To vastly oversimplify her argument, she draws a distinction between “prophylactic” corruption law, which uses ex ante blanket prohibitions on certain activities that are viewed as conducive to corruption, and a second type (I can’t remember if she has a specific term for it, but I’d call it something like “transactional”) that focuses more on identifying and punishing ex post specific corrupt acts, with “corrupt” being narrowly defined as an explicit quid pro quo. The American founders were fairly radically focused on prophylactic rules, largely in reaction to what they saw as a corrupt European political culture. This tradition carried well into the twentieth century. During this phase of jurisprudence, lobbying was seen as prima facie corrupt, similar to the act of selling your vote. (This is an interesting analogy that she raises; similar to voting, every citizen has a right to represent his or her interests in front of elected officials, but cannot sell that activity and represent the interests of another.) Over the late twentieth century, the trend of jurisprudence changed somewhat abruptly. She largely traces the change to Buckley v. Valeo, a 1976 case that struck down campaign finance limits as unconstitutional. Since then, prophylactic laws have generally been struck down as unjustified restrictions on free speech, and the court has focused on whether any specific quid pro quo can be proven. Of course, this means that effectively corruption law is dead, because anyone with half a brain can get a deal done without leaving any specific evidence of quid pro quo–and furthermore, influence peddling encompasses a lot more than QPQ. ZT gives some thoughts on why recent cases departed so abruptly from tradition, although you get the sense that she is as puzzled by it as anyone else. Two key items she points to are the rise of “law and economics” scholarship, which encourages a focus on identifiable transactions, and the shift in composition of the court towards academics and career judges (where previously, for example, many former elected officials served as justices)–people who may not have as good of a feel for how influence trading actually works in a legislative body.

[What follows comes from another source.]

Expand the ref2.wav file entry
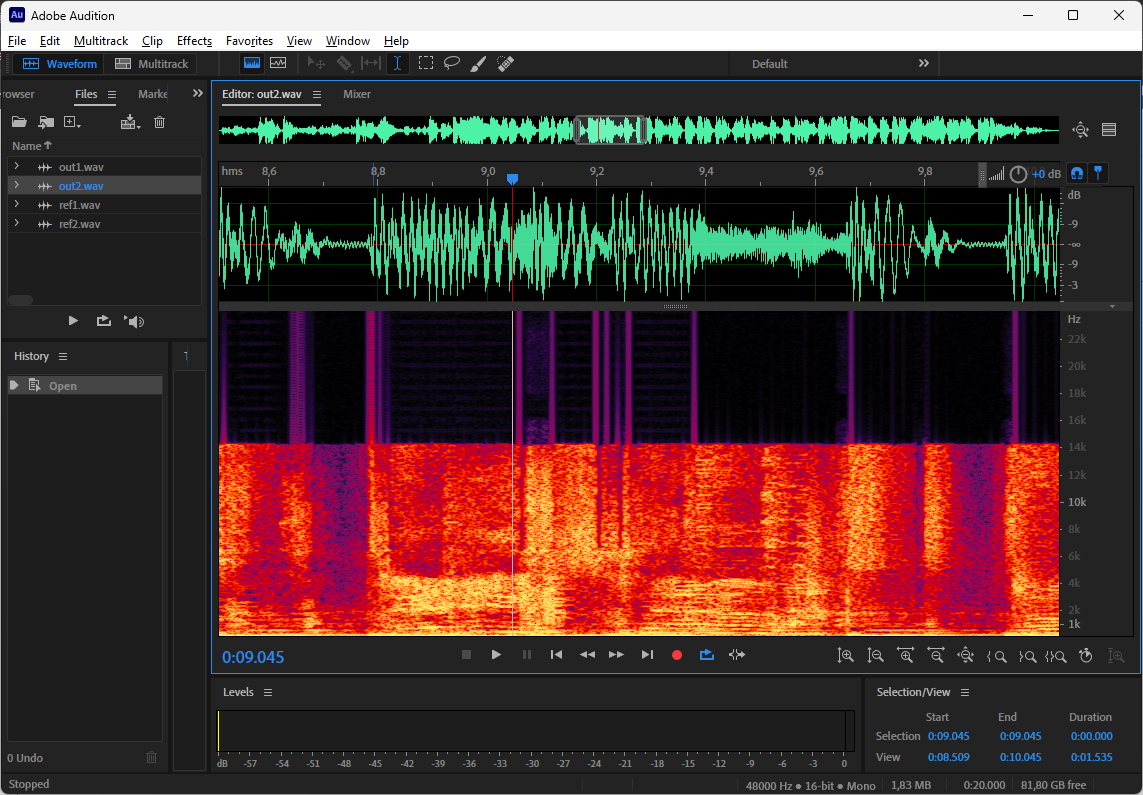Viewport: 1143px width, 795px height. [x=17, y=223]
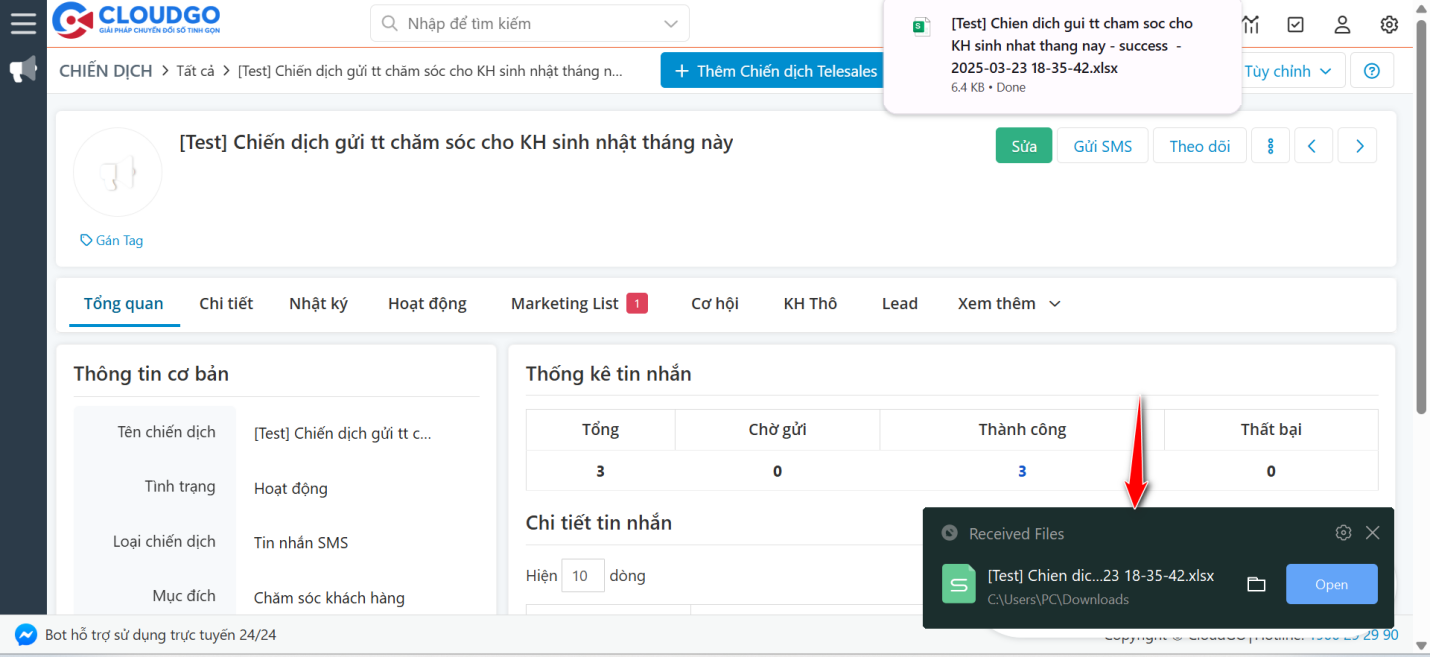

Bernie Sanders is supporting Teachout’s run for Congress, and it’s easy to see why. The issue of Clinton’s unreleased Goldman Sachs speeches (and associated paydays), for example, is right in the wheelhouse of the understanding of corruption put forward in this book. During the Democratic debates, Clinton would defend herself by saying, “Show me one instance when I changed my vote on financial regulation because of a donation!” This line of argument more or less exactly echoes the very narrow view of corruption that Teachout describes as taking hold in the latter twentieth century, and is totally divorced from the broader and, I think Teachout argues convincingly, the more appropriate conception upheld throughout most of American history.